Profil Yakob Sayuri, Penyerang PSM, Amunisi Baru Timnas versus Curacao
Yakob Sayuri kembali dipanggil oleh Shin TAe Yong untuk membela timnas Indonesia di FIFA Matchday lawan Curacao.
Penulis: Suandi | Editor: Ilham Mulyawan
TRIBUN-SULBAR.COM - Berikut ini ini adalah profil Yakob Sayuri pemain PSM yang berkesempatan untuk memperkuat tim nasional (timnas) Indonesia di FIFA Matchday melawan Curacao.
Sosok Yakob Sayuri belakangan ini menjadi buah bibir di kalangan penggemar sepakbola Indonesia berkat penampilan gemilangnya di pentas Liga 1 musim 2022/2023 bersama PSM.
Dikutip dari laman resmi PSM pada Jumat (16/9/2022), Yakob Sayuri sudah mencatatkan empat gol dan tiga assist dari total sembilan penampilan bersama PSM.
Empat gol tersebut mencatatkan nama Yakob Sayuri sebagai pemain lokal dalam daftar top skor sementara Liga 1 musim 2022/2023, bersaing dengan sejumlah pemain asing.
Yassa sapaan akrab Yakob Sayuri memiliki kecepatan dalam membongkar pertahanan lawan dari pinggir lapangan.
Ditambah dengan kelincahan, akurasi umpan dan penyelesaian akhir yang baik.
Baca juga: Daftar Top Skor PSM Makassar - Yakob Sayuri Bukukan 4 Gol, Wiljan Pluim Tempel Ketat
Baca juga: Wiljan Pluim, Ferdinand Sinaga dan Yakob Sayuri Akan Dipantau Pergerakannya Oleh Pemain Persikabo
Yakob Sayuri akhirnya kembali ke timnas Indonesia setelah sekian lama.
Terakhir ia dipanggil ke timnas Indonesia kualifikasi Grup G Piala Dunia 2022 pada Juni 2021.
Profil Yakob Sayuri
Yakob Sayuri adalah adalah pemain sepak bola profesional yang saat ini memperkuat PSM di BRI Liga 1 musim 2022/2023.

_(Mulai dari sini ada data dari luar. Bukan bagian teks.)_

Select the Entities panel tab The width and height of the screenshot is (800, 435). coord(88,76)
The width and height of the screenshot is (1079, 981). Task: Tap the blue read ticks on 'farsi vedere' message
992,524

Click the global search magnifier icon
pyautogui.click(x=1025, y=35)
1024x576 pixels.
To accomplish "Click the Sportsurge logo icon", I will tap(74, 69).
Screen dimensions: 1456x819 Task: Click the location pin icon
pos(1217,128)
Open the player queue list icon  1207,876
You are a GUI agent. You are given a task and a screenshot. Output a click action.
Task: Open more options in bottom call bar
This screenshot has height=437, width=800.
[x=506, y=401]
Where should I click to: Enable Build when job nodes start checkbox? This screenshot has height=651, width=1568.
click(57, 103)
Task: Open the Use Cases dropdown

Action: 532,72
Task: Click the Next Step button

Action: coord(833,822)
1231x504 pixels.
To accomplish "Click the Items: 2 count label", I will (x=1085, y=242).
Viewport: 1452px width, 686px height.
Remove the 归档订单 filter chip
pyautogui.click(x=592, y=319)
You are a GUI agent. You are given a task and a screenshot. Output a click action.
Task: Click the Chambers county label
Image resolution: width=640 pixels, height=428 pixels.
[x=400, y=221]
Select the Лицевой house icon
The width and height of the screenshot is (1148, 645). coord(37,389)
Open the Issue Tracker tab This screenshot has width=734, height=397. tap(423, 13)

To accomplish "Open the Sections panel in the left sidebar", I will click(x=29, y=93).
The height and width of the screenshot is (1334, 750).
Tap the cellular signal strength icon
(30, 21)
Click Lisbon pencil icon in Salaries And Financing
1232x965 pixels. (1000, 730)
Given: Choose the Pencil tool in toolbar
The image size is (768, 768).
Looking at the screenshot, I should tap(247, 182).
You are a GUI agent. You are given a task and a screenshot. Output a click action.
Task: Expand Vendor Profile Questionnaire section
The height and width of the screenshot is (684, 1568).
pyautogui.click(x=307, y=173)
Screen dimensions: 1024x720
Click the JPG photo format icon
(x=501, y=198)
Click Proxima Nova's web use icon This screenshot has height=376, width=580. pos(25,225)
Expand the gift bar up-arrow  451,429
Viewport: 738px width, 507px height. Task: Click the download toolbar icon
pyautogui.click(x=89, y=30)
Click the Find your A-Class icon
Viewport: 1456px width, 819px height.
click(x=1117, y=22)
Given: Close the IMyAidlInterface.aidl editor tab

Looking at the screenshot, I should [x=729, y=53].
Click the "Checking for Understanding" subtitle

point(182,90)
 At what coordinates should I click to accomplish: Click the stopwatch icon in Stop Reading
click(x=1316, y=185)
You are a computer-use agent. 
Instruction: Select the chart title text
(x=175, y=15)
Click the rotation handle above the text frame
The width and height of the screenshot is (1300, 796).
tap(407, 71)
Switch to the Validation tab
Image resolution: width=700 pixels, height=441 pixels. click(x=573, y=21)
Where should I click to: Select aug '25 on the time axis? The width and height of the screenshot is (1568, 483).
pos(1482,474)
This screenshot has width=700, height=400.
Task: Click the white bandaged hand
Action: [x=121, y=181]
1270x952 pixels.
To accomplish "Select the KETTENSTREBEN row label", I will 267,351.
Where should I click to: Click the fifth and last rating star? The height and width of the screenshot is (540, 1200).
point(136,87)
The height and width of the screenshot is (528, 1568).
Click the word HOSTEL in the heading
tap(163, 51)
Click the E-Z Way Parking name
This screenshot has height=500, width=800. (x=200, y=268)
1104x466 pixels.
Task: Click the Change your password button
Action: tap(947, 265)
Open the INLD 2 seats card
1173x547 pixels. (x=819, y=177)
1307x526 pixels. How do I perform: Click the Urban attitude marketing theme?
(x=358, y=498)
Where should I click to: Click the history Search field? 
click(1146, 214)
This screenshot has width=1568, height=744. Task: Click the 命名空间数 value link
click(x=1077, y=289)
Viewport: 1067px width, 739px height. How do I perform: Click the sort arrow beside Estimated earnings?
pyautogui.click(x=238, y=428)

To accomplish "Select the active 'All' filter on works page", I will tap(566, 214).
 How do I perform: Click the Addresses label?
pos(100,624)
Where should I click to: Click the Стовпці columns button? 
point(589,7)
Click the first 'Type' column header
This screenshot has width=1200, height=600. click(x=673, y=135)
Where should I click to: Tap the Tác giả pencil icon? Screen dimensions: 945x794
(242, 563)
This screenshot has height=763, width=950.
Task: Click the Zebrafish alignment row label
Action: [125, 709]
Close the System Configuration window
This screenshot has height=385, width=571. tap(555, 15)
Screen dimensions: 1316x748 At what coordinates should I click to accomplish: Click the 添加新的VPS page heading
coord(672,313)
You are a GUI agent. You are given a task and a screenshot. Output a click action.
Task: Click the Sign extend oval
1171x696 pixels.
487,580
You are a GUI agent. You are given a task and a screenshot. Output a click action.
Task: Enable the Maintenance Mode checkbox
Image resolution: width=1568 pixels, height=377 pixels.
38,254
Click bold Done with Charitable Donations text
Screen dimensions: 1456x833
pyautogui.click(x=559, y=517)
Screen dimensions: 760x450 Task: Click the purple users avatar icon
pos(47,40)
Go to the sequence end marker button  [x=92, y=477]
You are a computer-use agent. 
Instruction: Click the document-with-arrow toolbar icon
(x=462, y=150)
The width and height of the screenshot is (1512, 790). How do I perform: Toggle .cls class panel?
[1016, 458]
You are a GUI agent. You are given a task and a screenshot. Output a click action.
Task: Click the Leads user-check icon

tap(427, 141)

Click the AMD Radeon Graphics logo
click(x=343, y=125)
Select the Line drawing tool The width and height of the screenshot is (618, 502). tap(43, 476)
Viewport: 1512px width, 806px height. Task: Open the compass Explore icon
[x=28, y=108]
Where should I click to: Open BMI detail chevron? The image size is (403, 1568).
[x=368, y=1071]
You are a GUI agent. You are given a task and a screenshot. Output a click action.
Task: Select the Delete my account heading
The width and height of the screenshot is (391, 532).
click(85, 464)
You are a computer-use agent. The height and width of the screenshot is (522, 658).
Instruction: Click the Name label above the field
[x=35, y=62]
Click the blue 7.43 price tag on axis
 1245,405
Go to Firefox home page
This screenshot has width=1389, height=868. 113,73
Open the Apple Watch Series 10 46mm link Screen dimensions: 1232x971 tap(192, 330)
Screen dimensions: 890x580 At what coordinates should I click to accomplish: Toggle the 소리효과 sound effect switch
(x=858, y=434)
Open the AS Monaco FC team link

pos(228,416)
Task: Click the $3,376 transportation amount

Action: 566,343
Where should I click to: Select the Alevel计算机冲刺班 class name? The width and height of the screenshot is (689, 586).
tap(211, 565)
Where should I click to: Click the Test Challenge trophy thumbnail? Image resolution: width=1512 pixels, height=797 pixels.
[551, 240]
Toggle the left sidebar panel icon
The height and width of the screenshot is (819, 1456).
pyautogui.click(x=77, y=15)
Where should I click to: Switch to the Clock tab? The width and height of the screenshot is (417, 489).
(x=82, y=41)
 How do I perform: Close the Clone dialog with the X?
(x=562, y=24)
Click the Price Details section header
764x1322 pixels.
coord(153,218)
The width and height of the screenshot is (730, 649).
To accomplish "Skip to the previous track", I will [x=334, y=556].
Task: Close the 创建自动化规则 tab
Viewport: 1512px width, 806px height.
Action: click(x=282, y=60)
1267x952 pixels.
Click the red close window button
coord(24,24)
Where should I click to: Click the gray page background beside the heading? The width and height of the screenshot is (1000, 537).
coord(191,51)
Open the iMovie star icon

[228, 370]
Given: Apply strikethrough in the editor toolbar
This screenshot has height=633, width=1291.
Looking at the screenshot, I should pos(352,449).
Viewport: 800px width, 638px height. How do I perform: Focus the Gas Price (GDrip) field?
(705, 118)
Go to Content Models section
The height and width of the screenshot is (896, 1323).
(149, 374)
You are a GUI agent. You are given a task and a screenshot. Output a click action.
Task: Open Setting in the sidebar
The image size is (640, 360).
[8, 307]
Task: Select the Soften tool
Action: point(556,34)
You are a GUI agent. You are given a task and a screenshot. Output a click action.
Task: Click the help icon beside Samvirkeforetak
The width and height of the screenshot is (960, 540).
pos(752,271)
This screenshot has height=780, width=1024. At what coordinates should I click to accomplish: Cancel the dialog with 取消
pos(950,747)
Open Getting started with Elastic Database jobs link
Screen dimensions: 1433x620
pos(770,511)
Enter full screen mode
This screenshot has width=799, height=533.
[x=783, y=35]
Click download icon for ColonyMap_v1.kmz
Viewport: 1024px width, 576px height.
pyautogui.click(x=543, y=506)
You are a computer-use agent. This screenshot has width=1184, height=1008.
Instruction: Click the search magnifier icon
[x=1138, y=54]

Karir Yakob Sayuri menjadi pemain sepak bola profesional terjadi pada tahun 2017 dengan memperkuat Persewar di Liga 2 Indonesia.
Setelah itu, Yakob Sayuri bergabung dengan Persemi yang berkompetisi di Liga 3 Zona Papua.
Yakob Sayuri melakukan debut pertamanya di BRI Liga 1 pada tahun 2019 dengan memperkuat Barito Putera.
Setahun berselang, Yakob Sayuri direkrut PSM dari Barito Putera dengan status bebas transfer.
Yakob Sayuri langsung menjadi andalan PSM di BRI Liga 1 dan kerap menyulitkan lini pertahanan lawan.